TASK INSTRUCTIONS
All of the entries need to be set down exactly as they read.

RECORDS TO PROCESS
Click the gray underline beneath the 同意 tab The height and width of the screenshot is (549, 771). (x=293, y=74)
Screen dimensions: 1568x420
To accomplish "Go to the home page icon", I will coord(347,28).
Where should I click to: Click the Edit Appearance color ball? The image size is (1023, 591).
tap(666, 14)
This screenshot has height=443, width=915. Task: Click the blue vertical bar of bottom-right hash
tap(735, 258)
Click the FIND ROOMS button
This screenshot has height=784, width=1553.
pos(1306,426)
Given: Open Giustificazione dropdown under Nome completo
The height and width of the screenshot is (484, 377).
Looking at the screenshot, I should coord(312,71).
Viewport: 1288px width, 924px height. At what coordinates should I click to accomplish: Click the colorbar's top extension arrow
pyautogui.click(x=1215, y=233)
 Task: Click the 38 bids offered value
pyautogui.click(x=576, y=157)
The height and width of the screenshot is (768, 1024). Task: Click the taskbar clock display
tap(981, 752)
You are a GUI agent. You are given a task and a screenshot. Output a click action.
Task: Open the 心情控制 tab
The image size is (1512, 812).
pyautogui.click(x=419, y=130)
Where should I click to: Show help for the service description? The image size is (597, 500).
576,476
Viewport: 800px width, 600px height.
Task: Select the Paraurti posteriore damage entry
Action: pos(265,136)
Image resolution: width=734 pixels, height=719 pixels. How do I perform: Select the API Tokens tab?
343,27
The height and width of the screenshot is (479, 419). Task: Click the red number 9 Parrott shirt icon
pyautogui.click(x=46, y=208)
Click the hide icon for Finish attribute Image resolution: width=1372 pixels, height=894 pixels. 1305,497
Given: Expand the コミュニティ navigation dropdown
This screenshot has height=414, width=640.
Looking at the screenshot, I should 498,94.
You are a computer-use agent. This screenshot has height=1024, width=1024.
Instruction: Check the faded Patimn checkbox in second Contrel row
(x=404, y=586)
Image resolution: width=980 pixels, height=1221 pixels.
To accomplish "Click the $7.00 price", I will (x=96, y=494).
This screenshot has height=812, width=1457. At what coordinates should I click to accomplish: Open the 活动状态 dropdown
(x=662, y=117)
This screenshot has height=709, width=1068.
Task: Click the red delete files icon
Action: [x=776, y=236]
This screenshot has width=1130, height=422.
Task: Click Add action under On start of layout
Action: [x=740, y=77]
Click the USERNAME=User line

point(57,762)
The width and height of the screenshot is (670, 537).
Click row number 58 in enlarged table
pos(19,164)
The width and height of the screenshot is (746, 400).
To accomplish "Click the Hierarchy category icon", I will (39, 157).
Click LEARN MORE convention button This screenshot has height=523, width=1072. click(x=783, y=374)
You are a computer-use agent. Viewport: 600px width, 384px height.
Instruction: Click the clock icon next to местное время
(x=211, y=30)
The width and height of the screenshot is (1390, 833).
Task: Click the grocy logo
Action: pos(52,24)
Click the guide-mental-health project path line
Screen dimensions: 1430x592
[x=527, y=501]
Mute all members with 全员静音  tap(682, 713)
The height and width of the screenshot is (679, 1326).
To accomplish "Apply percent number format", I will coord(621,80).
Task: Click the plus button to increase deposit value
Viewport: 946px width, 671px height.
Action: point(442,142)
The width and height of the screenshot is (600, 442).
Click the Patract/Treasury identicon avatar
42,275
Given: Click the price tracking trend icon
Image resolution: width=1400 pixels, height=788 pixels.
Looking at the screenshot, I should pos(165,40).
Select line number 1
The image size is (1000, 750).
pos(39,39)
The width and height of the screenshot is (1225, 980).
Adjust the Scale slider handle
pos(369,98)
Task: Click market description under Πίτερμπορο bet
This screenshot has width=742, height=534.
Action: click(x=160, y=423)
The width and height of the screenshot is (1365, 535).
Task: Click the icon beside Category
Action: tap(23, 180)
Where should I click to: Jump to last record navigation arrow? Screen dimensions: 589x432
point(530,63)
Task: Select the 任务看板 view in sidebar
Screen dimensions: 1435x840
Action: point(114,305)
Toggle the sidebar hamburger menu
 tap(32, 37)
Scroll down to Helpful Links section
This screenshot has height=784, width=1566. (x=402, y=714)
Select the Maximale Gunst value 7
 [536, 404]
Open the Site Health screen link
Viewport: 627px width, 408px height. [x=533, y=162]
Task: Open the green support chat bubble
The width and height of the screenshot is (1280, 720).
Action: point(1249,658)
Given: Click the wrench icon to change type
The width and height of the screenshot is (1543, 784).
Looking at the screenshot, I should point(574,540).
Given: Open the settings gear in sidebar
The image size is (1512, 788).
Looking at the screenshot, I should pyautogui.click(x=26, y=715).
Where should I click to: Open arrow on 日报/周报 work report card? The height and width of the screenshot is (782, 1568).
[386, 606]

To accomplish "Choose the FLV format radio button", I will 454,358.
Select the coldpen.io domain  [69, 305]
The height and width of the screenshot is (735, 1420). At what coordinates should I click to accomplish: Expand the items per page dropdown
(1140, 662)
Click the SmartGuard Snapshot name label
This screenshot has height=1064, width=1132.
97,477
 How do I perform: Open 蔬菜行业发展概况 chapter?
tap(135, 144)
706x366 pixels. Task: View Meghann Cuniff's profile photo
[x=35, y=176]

SOLUTION TO THE PROBLEM
Click the gray underline beneath the 同意 tab The height and width of the screenshot is (549, 771). (x=293, y=74)
Screen dimensions: 1568x420
To accomplish "Go to the home page icon", I will coord(347,28).
Where should I click to: Click the Edit Appearance color ball? The image size is (1023, 591).
tap(666, 14)
This screenshot has height=443, width=915. Task: Click the blue vertical bar of bottom-right hash
tap(735, 258)
Click the FIND ROOMS button
This screenshot has height=784, width=1553.
pos(1306,426)
Given: Open Giustificazione dropdown under Nome completo
The height and width of the screenshot is (484, 377).
Looking at the screenshot, I should coord(312,71).
Viewport: 1288px width, 924px height. At what coordinates should I click to accomplish: Click the colorbar's top extension arrow
pyautogui.click(x=1215, y=233)
 Task: Click the 38 bids offered value
pyautogui.click(x=576, y=157)
The height and width of the screenshot is (768, 1024). Task: Click the taskbar clock display
tap(981, 752)
You are a GUI agent. You are given a task and a screenshot. Output a click action.
Task: Open the 心情控制 tab
The image size is (1512, 812).
pyautogui.click(x=419, y=130)
Where should I click to: Show help for the service description? The image size is (597, 500).
576,476
Viewport: 800px width, 600px height.
Task: Select the Paraurti posteriore damage entry
Action: pos(265,136)
Image resolution: width=734 pixels, height=719 pixels. How do I perform: Select the API Tokens tab?
343,27
The height and width of the screenshot is (479, 419). Task: Click the red number 9 Parrott shirt icon
pyautogui.click(x=46, y=208)
Click the hide icon for Finish attribute Image resolution: width=1372 pixels, height=894 pixels. 1305,497
Given: Expand the コミュニティ navigation dropdown
This screenshot has height=414, width=640.
Looking at the screenshot, I should 498,94.
You are a computer-use agent. This screenshot has height=1024, width=1024.
Instruction: Check the faded Patimn checkbox in second Contrel row
(x=404, y=586)
Image resolution: width=980 pixels, height=1221 pixels.
To accomplish "Click the $7.00 price", I will (x=96, y=494).
This screenshot has height=812, width=1457. At what coordinates should I click to accomplish: Open the 活动状态 dropdown
(x=662, y=117)
This screenshot has height=709, width=1068.
Task: Click the red delete files icon
Action: [x=776, y=236]
This screenshot has width=1130, height=422.
Task: Click Add action under On start of layout
Action: [x=740, y=77]
Click the USERNAME=User line

point(57,762)
The width and height of the screenshot is (670, 537).
Click row number 58 in enlarged table
pos(19,164)
The width and height of the screenshot is (746, 400).
To accomplish "Click the Hierarchy category icon", I will (39, 157).
Click LEARN MORE convention button This screenshot has height=523, width=1072. click(x=783, y=374)
You are a computer-use agent. Viewport: 600px width, 384px height.
Instruction: Click the clock icon next to местное время
(x=211, y=30)
The width and height of the screenshot is (1390, 833).
Task: Click the grocy logo
Action: pos(52,24)
Click the guide-mental-health project path line
Screen dimensions: 1430x592
[x=527, y=501]
Mute all members with 全员静音  tap(682, 713)
The height and width of the screenshot is (679, 1326).
To accomplish "Apply percent number format", I will coord(621,80).
Task: Click the plus button to increase deposit value
Viewport: 946px width, 671px height.
Action: point(442,142)
The width and height of the screenshot is (600, 442).
Click the Patract/Treasury identicon avatar
42,275
Given: Click the price tracking trend icon
Image resolution: width=1400 pixels, height=788 pixels.
Looking at the screenshot, I should pos(165,40).
Select line number 1
The image size is (1000, 750).
pos(39,39)
The width and height of the screenshot is (1225, 980).
Adjust the Scale slider handle
pos(369,98)
Task: Click market description under Πίτερμπορο bet
This screenshot has width=742, height=534.
Action: click(x=160, y=423)
The width and height of the screenshot is (1365, 535).
Task: Click the icon beside Category
Action: tap(23, 180)
Where should I click to: Jump to last record navigation arrow? Screen dimensions: 589x432
point(530,63)
Task: Select the 任务看板 view in sidebar
Screen dimensions: 1435x840
Action: point(114,305)
Toggle the sidebar hamburger menu
 tap(32, 37)
Scroll down to Helpful Links section
This screenshot has height=784, width=1566. (x=402, y=714)
Select the Maximale Gunst value 7
 [536, 404]
Open the Site Health screen link
Viewport: 627px width, 408px height. [x=533, y=162]
Task: Open the green support chat bubble
The width and height of the screenshot is (1280, 720).
Action: point(1249,658)
Given: Click the wrench icon to change type
The width and height of the screenshot is (1543, 784).
Looking at the screenshot, I should point(574,540).
Given: Open the settings gear in sidebar
The image size is (1512, 788).
Looking at the screenshot, I should pyautogui.click(x=26, y=715).
Where should I click to: Open arrow on 日报/周报 work report card? The height and width of the screenshot is (782, 1568).
[386, 606]

To accomplish "Choose the FLV format radio button", I will 454,358.
Select the coldpen.io domain  [69, 305]
The height and width of the screenshot is (735, 1420). At what coordinates should I click to accomplish: Expand the items per page dropdown
(1140, 662)
Click the SmartGuard Snapshot name label
This screenshot has height=1064, width=1132.
97,477
 How do I perform: Open 蔬菜行业发展概况 chapter?
tap(135, 144)
706x366 pixels. Task: View Meghann Cuniff's profile photo
[x=35, y=176]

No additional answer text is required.